Music is also a crucial way to enhance socialization and the interpersonal experience residents have with one another. Employees also utilize music from iPhones and YouTube when providing one-to-one care or assistance.

“Currently, we play music that send melodies through the hallways during the days and evenings. Watching the faces of our residents light up, their eyes widen, fingers and toes tapping at the table when they hear a familiar tune is a tremendously intrinsic reward for those of us providing care,” Fernandez said.

“Music is always a bright spot,” said Linda Fitzhugh, director of resident engagement, Buckner Parkway Place.

There is an added emphasis on using music in their memory care programming because of the known cognitive benefits.

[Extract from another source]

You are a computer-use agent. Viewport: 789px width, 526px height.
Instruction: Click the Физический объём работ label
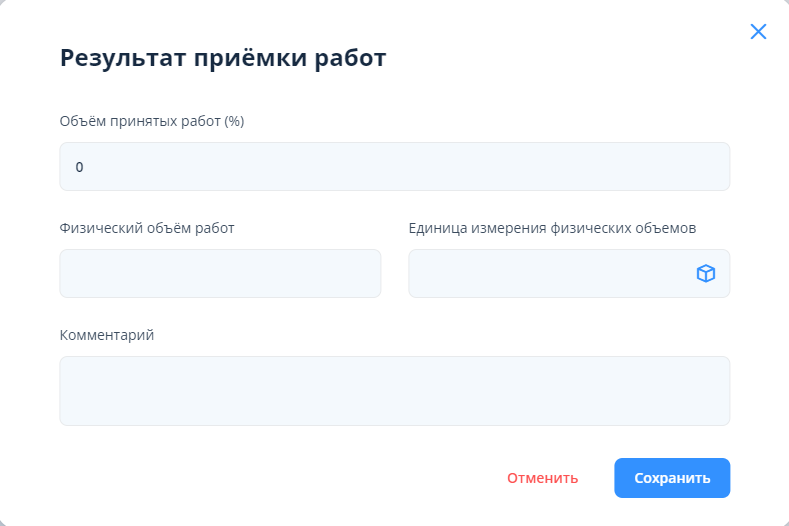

“Before the pandemic, one of our residents played the piano in memory care on a regular basis. Even though many of the residents there have cognitive troubles, they can still remember the lyrics to the old standard songs. It brings them great joy,” Fitzhugh said.

Also, a member of Parkway Place’s life enrichment team plays the piano in the auditorium, and it is broadcast over one of the in-house channels.

“We also set up hallway singalongs so that our residents can open their doors and enjoy the music and fellowship in a safe environment,” she said.

“There is power in music, especially music from youth and young adult days, so that is what I hope we all can keep singing, for I know it brings smiles,” Best said.